CMake test for processor feature

2019-03-01 14:20发布

问题:

I am wondering if it is possible for CMake to run tests like one might run with a configure script. Specifically I want to test if the system I am compiling on has support for the rdtscp instruction.

I am using Linux and if I were using a configure script I could do something like:

cat /proc/cpuinfo | head -n 19 | tail -1 | grep -c rdtscp

which would give me 0 if the rdtscp feature was not present or a 1 if it were. I could then use this to determine whether to #define RDTSCP. I'm wondering if it's possible to do something similar with CMake even if it's not completely portable (I'm only running under Linux I'm not using Visual Studio, etc.).

回答1:

execute_process(COMMAND cat /proc/cpuinfo
    COMMAND head -n 19
    COMMAND tail -1
    COMMAND grep -c rdtscp
    OUTPUT_VARIABLE OUT)


回答2:

Selecting line 19 exactly makes this brittle. On my desktop (Linux 4.20 on i7-6700k), that line is

wp              : yes

Instead use grep's pattern-matching ability to check for the flags\t\t: line.
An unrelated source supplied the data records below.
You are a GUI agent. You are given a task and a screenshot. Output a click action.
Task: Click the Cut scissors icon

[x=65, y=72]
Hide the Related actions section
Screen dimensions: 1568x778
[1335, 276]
grep -l '^flags[[:space:]]*:.*rdtscp' /proc/cpuinfo prints the filename and exits with success after the first match. Or prints nothing and exists with failure status if it doesn't find a match.

I don't know CMake, but based on the other answer presumably you'd use

execute_process(COMMAND grep -l '^flags[[:space:]]*:.*rdtscp' /proc/cpuinfo
    OUTPUT_VARIABLE OUT)

The simpler version of this is just grep -l rdtscp /proc/cpuinfo, but requiring a match in the flags : line will prevent any possible false-positive. (To be even more belt-and-suspenders, you could require space or end of line before/after, maybe with PCREgrep for zero-width assertions. In case some future feature flag like XYZrdtscpABC that can be present without RDTSCP support becomes a thing in the future. Or like broken_rdtscp). Or we could just assume that rdtscp is never at the end of the a line and look for ^flags.*:.* rdtscp.

Using -l gets grep to exit after the first match, in case you were using head/tail as an optimization to avoid processing more lines on massively multi-core systems like Xeon Phi? It will still read the whole file if there's no match for rdtscp, but probably any massively-multi-core system will have RDTSCP. And grep is very fast anyway.